今回修理するラジオは、ナショナル RE-725 FM-AM 2-BAND 9トランジスタ 6ダイオード1969年(昭和44年)定価12500円のホームラジオです。ホームラジオの中でも個人的にとても気に入っている機種です。正面から見ると真空管ラジオと同じ配列のナショナルらしい堅実でシンプルなパネルで木製ボディーにメタリックで強調することで新しさを感じさせるデザインとなっています。本体は木製(合板)のしっかりした作りで化粧板を張り付けただけのホームラジオとは違い経年劣化ではがれたりしない良いつくりだと思います。ダイヤルスケールにはE10豆球のバックライトもあり夜間のイルミネーションはいいい雰囲気で、スピーカーパネルは直接スピーカーが見えない構造でホコリの侵入を防ぐ巧妙なつくりになっています。
背面には、FMアンテナの外部接続端子とMPX OUT端子がありFMステレオアダプターを接続してFMステレオ放送を楽しむ以外にもラジオ修理の切り分けに利用できてとても便利な端子です。
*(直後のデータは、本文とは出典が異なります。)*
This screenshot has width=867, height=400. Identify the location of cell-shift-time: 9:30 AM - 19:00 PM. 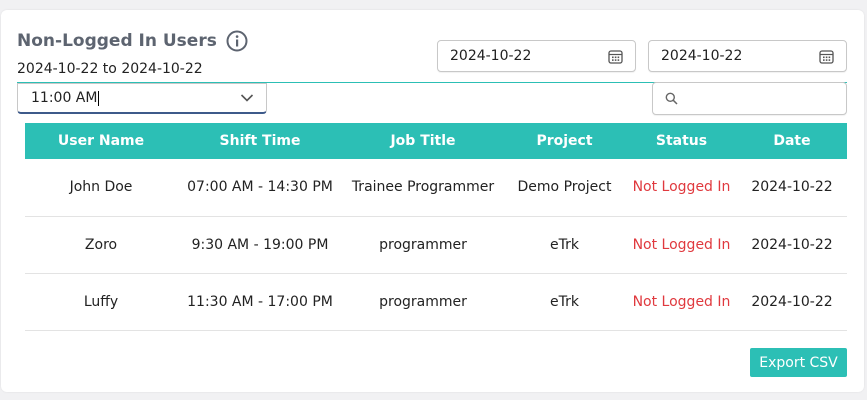
(260, 245).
RE-725の最大の特徴は真空管ラジオに近い内部の作りにあり、天井には回路図があり各段のトランジタには電圧まで記載されていて金属シャーシの下には糸まき詳細図があり真空管ラジオと同様に修理できるように配慮されています。ただし、修理には真空管ラジオと同様にシャーシを本体ケースから外す必要があり、ダイヤル針の糸を外すさないと本体ケースから取り出せませんので注意が必要です。
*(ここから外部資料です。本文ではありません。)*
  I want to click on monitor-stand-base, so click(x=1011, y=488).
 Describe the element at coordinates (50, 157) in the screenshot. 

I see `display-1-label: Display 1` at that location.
全体の作りは、糸まきのダイヤル機構と金色の金属シャーシにラジオ基板、スピーカで構成されていて真空管ラジオのつくりに瓜二つでシャーシの固定の仕方も底面から4本の大型のネジで固定するところまでそっくりです。真空管ラジオのつくりを強く意識していて、ラジオはこうあるべきだと言わんばかり主張を感じさせます。真空管ラジオの技術者が今までの技術をつぎ込んでトランジスタラジオを製作したように思え、技術者が昔を懐かしむような哀愁さえ感じるラジオだと思っています。
症状:音が大音量でボリュームが効かない
故障の状態からカップリングコンデンサーの容量抜けだと判断しました。該当箇所の電解コンデンサーは電極の識別が+(プラス)表記の古い電解コンデンサーが採用されおり、これを交換するだけの簡単な故障修理で完了です。ただし、故障を予防するため電解コンデンサーはすべて交換したので永くラジオを使うことができると思います。また、受信感度は良くFM放送も1、2局はアンテナなしで試聴することができました。
このRE-725は世間の評価は低いようですが、良い状態のものが今でも安価で入手できるので個人的にはおすすめのホームラジオだと思っています。